Note that without specifying priors this model still results in divergences though…

I hope this does help you with your model. In any case I really think you should avoid lumping those different scales together. Re-scaling would also not really work, because you’d still end up with different numbers of categories per group. You could think about lumping together categories of the 7-scale outcome, for example {[1,2],3,4,5,[6,7]} or {1,2,[3,4,5],6,7} and recode them to 1-5. Then you could probably proceed with your long format model.



I just read the last message, so apologies if my idea does not make sense, but you can assign different threshold vectors (possibly of different length) to different subsets of the data using the thres() addition term. See ?resp_thres for details. Perhaps that is helpful.


Thank you so much @Max_Mantei! Wow you are a lifesaver and this response was so thorough! Sending you so much gratitude!

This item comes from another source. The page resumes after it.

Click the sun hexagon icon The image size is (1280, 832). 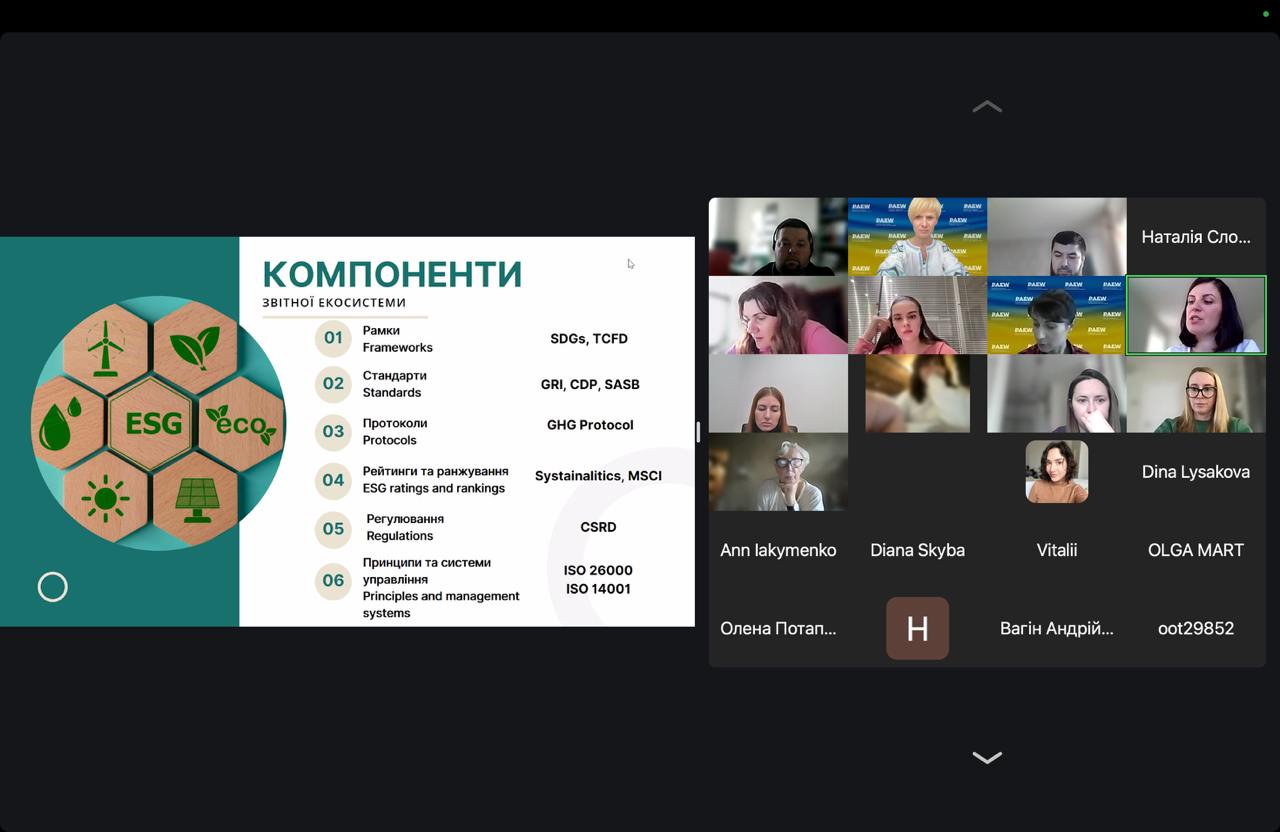point(105,498)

I found this tutorial here: Bayesian ordinal regression with random effects using brms ( and he wrote a function that assesses for the best link function for your data using the ordinal package. This function suggested that “probit” was better for the “general” measure and “logit” was better for the “circles” measure. Once I changed the link function to “logit” the model no longer had divergent transitions. I will continue trying to understand how to set informative priors to build better and more elaborate models.

@paul.buerkner Thank you so much for this information! I think as Max pointed out, the way I was organizing my data before would not have allowed for resp_thres to work, but with this new multivariate approach I could use resp_thres! Thank you so much!